TehBotolSosro commented 7 years ago

@johanneszab i did check the portable mode, well anyway that problem is solved earlier and i can't reproduce the issue but i will try to edit manually if the problem occur again.

regarding the checkbox, so for me who had many 0 bytes and corrupted video it's better for me to uncheck the "check directory for files"? since i always had that checkbox checked thinking its the other way around (checking the checkbox will check the file size)

also it's possible for the program to know if the video/image are non existent (deleted by tumblr) since i have blog that the progress bar only half and tried several times to delete and readd them, until i manually check the link and turns out the image couldn't also be loaded in browser and there are other files that deleted by copyright.

johanneszab commented 7 years ago

@TehBotolSosro:

i did check the portable mode, well anyway that problem is solved earlier and i can't reproduce the issue but i will try to edit manually if the problem occur again.

I've noticed that the settings don't update if the queuelist cannot be saved once I tried to reproduce the the error. Thus, it probably came from the upgrade to the v1.0.8.18+ version. I actually didn't check that before releasing the newest version. I couldn't even remember that I deleted my settings since I do that so frequently during development ..

regarding the checkbox, so for me who had many 0 bytes and corrupted video it's better for me to uncheck the "check directory for files"? since i always had that checkbox checked thinking its the other way around (checking the checkbox will check the file size)

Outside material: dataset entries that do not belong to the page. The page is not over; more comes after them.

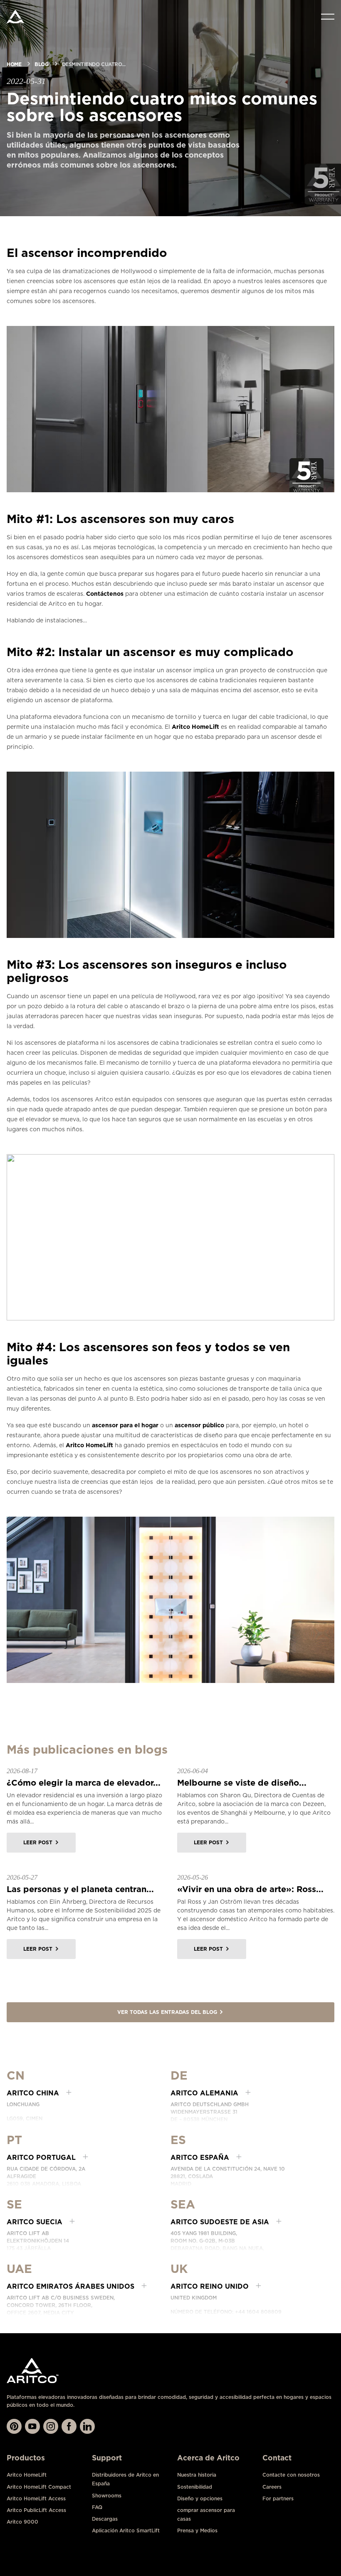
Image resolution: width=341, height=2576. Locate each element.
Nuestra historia (196, 2475)
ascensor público (199, 1425)
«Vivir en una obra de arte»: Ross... (250, 1889)
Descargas (105, 2519)
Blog (41, 64)
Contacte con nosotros (291, 2475)
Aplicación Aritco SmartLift (126, 2530)
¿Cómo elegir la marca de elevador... (84, 1783)
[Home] (15, 16)
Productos (26, 2457)
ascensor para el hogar (125, 1425)
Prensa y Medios (197, 2530)
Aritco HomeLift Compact (39, 2487)
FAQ (97, 2507)
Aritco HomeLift (195, 726)
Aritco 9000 (22, 2522)
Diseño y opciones (199, 2498)
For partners (278, 2498)
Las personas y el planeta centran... (80, 1889)
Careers (272, 2487)
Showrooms (106, 2495)
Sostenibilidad (194, 2487)
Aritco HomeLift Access (36, 2498)
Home (14, 64)
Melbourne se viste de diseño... (241, 1783)
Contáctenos (105, 593)
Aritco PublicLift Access (36, 2510)
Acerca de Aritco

yes, turn it off. If you enable the checkbox it only checks if there is a file with the same name already. If there is one, it skips the download.

Whereas if you don't check the checkbox, the downloader will start to download the file, checks if there is any existing file and resumes it if the filesize is below the one that's going to be downloaded. If it's the same or above, it won't download anything but set that file als downloaded.

Thus, in the next release I'll remove that checkbox since it has no use.

TehBotolSosro commented 7 years ago

thank you for confirming it, will uncheck the checkmark in check directory for files.

and yes i always update by overwriting the file, glad you found the issue, will delete the Queuelist.json next time i update

thanks again

keokitsune commented 7 years ago

While I would like an option to reset blogs (specific file types anyways, like just video so I can redownload corrupt files without having to redownload all gif/jpg ect) the fact that the app keeps tract of what has and hasn’t already been downloaded based on the file and not on the contents of the folder is very important to me, a feature I wish ripme had. I use this program as an archiver for my favorite blogs but there’s a lot of overlap in the content, the way the program works now allows me to download entire blogs and have a duplicate program scan and remove all redundant content which would otherwise bloat my HDD and after scanning I don’t have to worry about it continuously redownloading the just removed content each time I crawl for new content…like ripme does.